In the late 1980s, after enjoying great success in the mainframe computer market, NSC released its first product supporting the TCP/IP protocol, allowing customers to connect their mainframe computers to their emerging TCP/IP-based corporate and research networks. The market was shifting:
- Companies like Sun Microsystems and Apollo Computer had gained momentum showing the efficiency of distributed clusters of smaller workstations connected to a local area network.
- Internetworking companies, most notably Cisco Systems, entered the market with local and wide-area networking products using off-the-shelf components and custom software.
- Prices for workstations, networking infrastructure and routers plummeted.

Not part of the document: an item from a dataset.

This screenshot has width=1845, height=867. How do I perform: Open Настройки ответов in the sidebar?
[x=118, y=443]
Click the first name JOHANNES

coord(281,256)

NSC found itself in a strange position. Its HYPERchannel networking gear was being supplanted by cheaper and relatively plug-and-play LANs. In addition, the rapid evolution of routing protocols and software was not suited to its products which could neither be upgraded by the customer, nor booted from a server elsewhere on the network. In general, NSC products were maintained on-site by NSC technicians.

The company attempted to respond to market demands in 1991 by merging with Vitalink Communications Corporation, primarily a bridge manufacturer. Vitalink was well entrenched in the LAN/Network industry, however, bridges and issues with large Spanning-Tree domains were allowing the router manufacturers to gain position. Vitalink had a very good router running SPF, the predecessor to OSPF. Eventually, this nifty router proved to be too little, too late. Vitalink was the "bridge company" while Cisco, Wellfleet, Proteon, and others were the router companies.

In November 1993 NSC acquired the Boston-based Bytex Corp., a developer and manufacturer of WAN and LAN network switching system products including FDDI, Token Ring, and Ethernet adapters and switches.

By 1995, NSC could not adapt to changing market conditions and merged with StorageTek.

==Products==

- AT10 HyperChannel Coax transceiver
- ACT10 HYPERChannel Coax transceiver
- A110 HYPERchannel Adapter for Control Data Corporation systems
- A120 HYPERchannel Adapter for Control Data Cyber 720/730 systems
- A130 HYPERchannel Adapter for Cray low-speed channels (LSP4).
- A140 Sperry Univac adapter
- A160 Burroughs
- A161 Honeywell
- A220 HYPERchannel Adapter for IBM Block Multiplexer Channels
- A240 ICL adapter
- A300 HYPERchannel Adapter for UNISYS systems
- A400 HYPERchannel Adapter for VMEbus workstations
- A510 IBM remote device support
- A515 IBM device support (newer version of A510)
- A710 link adapter
- AC715 series link adapter (uses ACT 10)
- A720 Satellite Adapter
- DX Series HYPERchannel Adapters (2nd generation) for all types of mainframes & minicomputers (e.g. IBM, UNISYS, Stratus, Sun, Tandem, DEC, etc.)
- DXE Series HYPERchannel Adapters (3rd generation) for all types of mainframes & minicomputers (e.g. IBM, UNISYS, Stratus, Sun, Tandem, DEC, etc.)
- EN641 Internet Protocol Router: This product connected HYPERchannel devices to Ethernet-based TCP/IP networks, acting as an inter-network router. It supported simple routing protocols through the use of the public-domain gated routing daemon and was based on an early version of BSD Unix adapted to run as an embedded system.
- NB130 HYPERchannel Card for connecting Cray systems. Configurable card for DX Series HYPERchannel Adapters
- NB220 HYPERchannel Card for IBM streaming-block-multiplexers. Configurable card for DX Series HYPERchannel Adapters
- ERS - Enterprise Routing Switch (aka Nortel Passport). Today's Nortel Passport 20K/15K/7K series being the result of the IP technology devised by NSC.
- NetSentry - Software Firewall product for NSC ERS/Nortel Passport based on NSC's BCF (Bridge Control Filter) and PCF (Packet Control Filter) software products.